Reproduce each of the lines below character for character, leaving out none of them.
════════════════
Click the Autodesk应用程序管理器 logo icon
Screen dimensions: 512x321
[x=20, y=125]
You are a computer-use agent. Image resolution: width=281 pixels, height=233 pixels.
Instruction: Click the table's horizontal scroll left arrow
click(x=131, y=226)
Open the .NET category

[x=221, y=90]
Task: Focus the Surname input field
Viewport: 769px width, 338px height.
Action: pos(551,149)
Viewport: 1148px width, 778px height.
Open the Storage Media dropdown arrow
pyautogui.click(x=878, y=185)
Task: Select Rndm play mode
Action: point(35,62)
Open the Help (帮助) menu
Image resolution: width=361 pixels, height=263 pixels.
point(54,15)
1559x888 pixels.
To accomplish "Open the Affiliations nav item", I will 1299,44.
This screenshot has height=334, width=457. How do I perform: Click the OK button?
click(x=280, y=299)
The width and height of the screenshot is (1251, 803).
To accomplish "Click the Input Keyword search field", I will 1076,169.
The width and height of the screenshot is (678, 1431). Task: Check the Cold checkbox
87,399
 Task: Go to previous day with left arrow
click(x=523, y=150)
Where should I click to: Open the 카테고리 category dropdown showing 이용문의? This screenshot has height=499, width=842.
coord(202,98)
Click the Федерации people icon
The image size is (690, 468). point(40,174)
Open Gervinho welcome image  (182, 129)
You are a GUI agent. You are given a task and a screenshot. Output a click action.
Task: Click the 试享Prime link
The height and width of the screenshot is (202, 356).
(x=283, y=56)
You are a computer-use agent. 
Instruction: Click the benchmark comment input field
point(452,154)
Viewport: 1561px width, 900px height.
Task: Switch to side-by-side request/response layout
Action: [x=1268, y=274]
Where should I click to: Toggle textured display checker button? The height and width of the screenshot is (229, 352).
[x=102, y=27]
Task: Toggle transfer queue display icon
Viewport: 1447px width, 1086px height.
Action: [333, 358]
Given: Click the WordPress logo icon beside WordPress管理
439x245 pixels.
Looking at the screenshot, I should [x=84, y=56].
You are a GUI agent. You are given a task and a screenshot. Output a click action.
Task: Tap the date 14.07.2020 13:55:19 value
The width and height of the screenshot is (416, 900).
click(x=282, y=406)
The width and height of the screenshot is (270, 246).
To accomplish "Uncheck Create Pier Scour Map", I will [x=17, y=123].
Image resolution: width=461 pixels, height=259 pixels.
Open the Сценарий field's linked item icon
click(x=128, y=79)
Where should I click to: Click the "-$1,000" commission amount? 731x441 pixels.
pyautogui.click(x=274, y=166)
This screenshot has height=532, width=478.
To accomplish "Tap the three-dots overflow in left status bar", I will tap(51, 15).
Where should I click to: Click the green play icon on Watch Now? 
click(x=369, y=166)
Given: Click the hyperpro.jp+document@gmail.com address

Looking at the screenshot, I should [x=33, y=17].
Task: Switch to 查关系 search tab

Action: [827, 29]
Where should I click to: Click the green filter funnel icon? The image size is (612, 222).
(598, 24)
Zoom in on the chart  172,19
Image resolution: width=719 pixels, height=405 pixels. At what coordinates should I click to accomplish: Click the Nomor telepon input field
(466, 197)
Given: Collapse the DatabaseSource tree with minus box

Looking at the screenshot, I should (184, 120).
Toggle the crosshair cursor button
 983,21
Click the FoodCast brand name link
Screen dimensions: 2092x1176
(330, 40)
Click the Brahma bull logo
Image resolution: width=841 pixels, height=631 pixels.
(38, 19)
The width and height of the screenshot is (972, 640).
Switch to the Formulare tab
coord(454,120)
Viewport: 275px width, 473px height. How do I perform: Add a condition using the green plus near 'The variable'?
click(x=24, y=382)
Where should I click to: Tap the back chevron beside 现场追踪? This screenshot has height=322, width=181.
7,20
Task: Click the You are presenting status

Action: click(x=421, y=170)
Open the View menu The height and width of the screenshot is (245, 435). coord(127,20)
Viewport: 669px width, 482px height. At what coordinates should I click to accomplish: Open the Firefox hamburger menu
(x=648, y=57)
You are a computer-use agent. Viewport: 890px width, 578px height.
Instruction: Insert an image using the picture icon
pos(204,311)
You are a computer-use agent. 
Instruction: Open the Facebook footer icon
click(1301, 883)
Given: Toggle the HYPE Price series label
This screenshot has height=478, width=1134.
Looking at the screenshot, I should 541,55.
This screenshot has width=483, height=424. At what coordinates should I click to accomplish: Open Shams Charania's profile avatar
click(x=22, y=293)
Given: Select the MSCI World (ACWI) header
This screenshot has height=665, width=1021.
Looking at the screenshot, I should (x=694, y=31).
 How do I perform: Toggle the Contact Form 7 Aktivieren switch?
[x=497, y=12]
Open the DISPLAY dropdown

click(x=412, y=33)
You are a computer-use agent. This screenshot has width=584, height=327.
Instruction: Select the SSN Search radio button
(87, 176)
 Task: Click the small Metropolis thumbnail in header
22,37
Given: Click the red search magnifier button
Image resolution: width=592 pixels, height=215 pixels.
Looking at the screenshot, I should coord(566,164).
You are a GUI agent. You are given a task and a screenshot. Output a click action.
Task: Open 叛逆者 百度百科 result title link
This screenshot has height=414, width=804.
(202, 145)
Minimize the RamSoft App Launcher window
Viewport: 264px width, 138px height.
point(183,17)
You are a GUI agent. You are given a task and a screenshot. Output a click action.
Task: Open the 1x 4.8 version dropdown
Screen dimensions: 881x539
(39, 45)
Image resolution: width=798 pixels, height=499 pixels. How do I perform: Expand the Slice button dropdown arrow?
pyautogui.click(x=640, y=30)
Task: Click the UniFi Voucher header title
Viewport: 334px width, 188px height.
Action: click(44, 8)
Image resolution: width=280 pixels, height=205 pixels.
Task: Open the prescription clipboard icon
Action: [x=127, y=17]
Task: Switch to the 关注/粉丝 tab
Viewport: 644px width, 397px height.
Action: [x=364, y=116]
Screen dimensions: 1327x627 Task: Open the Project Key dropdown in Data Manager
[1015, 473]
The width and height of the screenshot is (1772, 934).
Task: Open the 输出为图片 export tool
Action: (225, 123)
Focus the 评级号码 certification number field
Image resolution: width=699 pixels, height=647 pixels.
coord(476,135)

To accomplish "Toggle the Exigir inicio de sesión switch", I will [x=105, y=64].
════════════════
§ **EXERCISE OUTPUT**
Click the Autodesk应用程序管理器 logo icon
Screen dimensions: 512x321
[x=20, y=125]
You are a computer-use agent. Image resolution: width=281 pixels, height=233 pixels.
Instruction: Click the table's horizontal scroll left arrow
click(x=131, y=226)
Open the .NET category

[x=221, y=90]
Task: Focus the Surname input field
Viewport: 769px width, 338px height.
Action: pos(551,149)
Viewport: 1148px width, 778px height.
Open the Storage Media dropdown arrow
pyautogui.click(x=878, y=185)
Task: Select Rndm play mode
Action: point(35,62)
Open the Help (帮助) menu
Image resolution: width=361 pixels, height=263 pixels.
point(54,15)
1559x888 pixels.
To accomplish "Open the Affiliations nav item", I will 1299,44.
This screenshot has height=334, width=457. How do I perform: Click the OK button?
click(x=280, y=299)
The width and height of the screenshot is (1251, 803).
To accomplish "Click the Input Keyword search field", I will 1076,169.
The width and height of the screenshot is (678, 1431). Task: Check the Cold checkbox
87,399
 Task: Go to previous day with left arrow
click(x=523, y=150)
Where should I click to: Open the 카테고리 category dropdown showing 이용문의? This screenshot has height=499, width=842.
coord(202,98)
Click the Федерации people icon
The image size is (690, 468). point(40,174)
Open Gervinho welcome image  (182, 129)
You are a GUI agent. You are given a task and a screenshot. Output a click action.
Task: Click the 试享Prime link
The height and width of the screenshot is (202, 356).
(x=283, y=56)
You are a computer-use agent. 
Instruction: Click the benchmark comment input field
point(452,154)
Viewport: 1561px width, 900px height.
Task: Switch to side-by-side request/response layout
Action: [x=1268, y=274]
Where should I click to: Toggle textured display checker button? The height and width of the screenshot is (229, 352).
[x=102, y=27]
Task: Toggle transfer queue display icon
Viewport: 1447px width, 1086px height.
Action: [333, 358]
Given: Click the WordPress logo icon beside WordPress管理
439x245 pixels.
Looking at the screenshot, I should [x=84, y=56].
You are a GUI agent. You are given a task and a screenshot. Output a click action.
Task: Tap the date 14.07.2020 13:55:19 value
The width and height of the screenshot is (416, 900).
click(x=282, y=406)
The width and height of the screenshot is (270, 246).
To accomplish "Uncheck Create Pier Scour Map", I will [x=17, y=123].
Image resolution: width=461 pixels, height=259 pixels.
Open the Сценарий field's linked item icon
click(x=128, y=79)
Where should I click to: Click the "-$1,000" commission amount? 731x441 pixels.
pyautogui.click(x=274, y=166)
This screenshot has height=532, width=478.
To accomplish "Tap the three-dots overflow in left status bar", I will tap(51, 15).
Where should I click to: Click the green play icon on Watch Now? 
click(x=369, y=166)
Given: Click the hyperpro.jp+document@gmail.com address

Looking at the screenshot, I should [x=33, y=17].
Task: Switch to 查关系 search tab

Action: [827, 29]
Where should I click to: Click the green filter funnel icon? The image size is (612, 222).
(598, 24)
Zoom in on the chart  172,19
Image resolution: width=719 pixels, height=405 pixels. At what coordinates should I click to accomplish: Click the Nomor telepon input field
(466, 197)
Given: Collapse the DatabaseSource tree with minus box

Looking at the screenshot, I should (184, 120).
Toggle the crosshair cursor button
 983,21
Click the FoodCast brand name link
Screen dimensions: 2092x1176
(330, 40)
Click the Brahma bull logo
Image resolution: width=841 pixels, height=631 pixels.
(38, 19)
The width and height of the screenshot is (972, 640).
Switch to the Formulare tab
coord(454,120)
Viewport: 275px width, 473px height. How do I perform: Add a condition using the green plus near 'The variable'?
click(x=24, y=382)
Where should I click to: Tap the back chevron beside 现场追踪? This screenshot has height=322, width=181.
7,20
Task: Click the You are presenting status

Action: click(x=421, y=170)
Open the View menu The height and width of the screenshot is (245, 435). coord(127,20)
Viewport: 669px width, 482px height. At what coordinates should I click to accomplish: Open the Firefox hamburger menu
(x=648, y=57)
You are a computer-use agent. Viewport: 890px width, 578px height.
Instruction: Insert an image using the picture icon
pos(204,311)
You are a computer-use agent. 
Instruction: Open the Facebook footer icon
click(1301, 883)
Given: Toggle the HYPE Price series label
This screenshot has height=478, width=1134.
Looking at the screenshot, I should 541,55.
This screenshot has width=483, height=424. At what coordinates should I click to accomplish: Open Shams Charania's profile avatar
click(x=22, y=293)
Given: Select the MSCI World (ACWI) header
This screenshot has height=665, width=1021.
Looking at the screenshot, I should (x=694, y=31).
 How do I perform: Toggle the Contact Form 7 Aktivieren switch?
[x=497, y=12]
Open the DISPLAY dropdown

click(x=412, y=33)
You are a computer-use agent. This screenshot has width=584, height=327.
Instruction: Select the SSN Search radio button
(87, 176)
 Task: Click the small Metropolis thumbnail in header
22,37
Given: Click the red search magnifier button
Image resolution: width=592 pixels, height=215 pixels.
Looking at the screenshot, I should coord(566,164).
You are a GUI agent. You are given a task and a screenshot. Output a click action.
Task: Open 叛逆者 百度百科 result title link
This screenshot has height=414, width=804.
(202, 145)
Minimize the RamSoft App Launcher window
Viewport: 264px width, 138px height.
point(183,17)
You are a GUI agent. You are given a task and a screenshot. Output a click action.
Task: Open the 1x 4.8 version dropdown
Screen dimensions: 881x539
(39, 45)
Image resolution: width=798 pixels, height=499 pixels. How do I perform: Expand the Slice button dropdown arrow?
pyautogui.click(x=640, y=30)
Task: Click the UniFi Voucher header title
Viewport: 334px width, 188px height.
Action: click(44, 8)
Image resolution: width=280 pixels, height=205 pixels.
Task: Open the prescription clipboard icon
Action: [x=127, y=17]
Task: Switch to the 关注/粉丝 tab
Viewport: 644px width, 397px height.
Action: [x=364, y=116]
Screen dimensions: 1327x627 Task: Open the Project Key dropdown in Data Manager
[1015, 473]
The width and height of the screenshot is (1772, 934).
Task: Open the 输出为图片 export tool
Action: (225, 123)
Focus the 评级号码 certification number field
Image resolution: width=699 pixels, height=647 pixels.
coord(476,135)

To accomplish "Toggle the Exigir inicio de sesión switch", I will [x=105, y=64].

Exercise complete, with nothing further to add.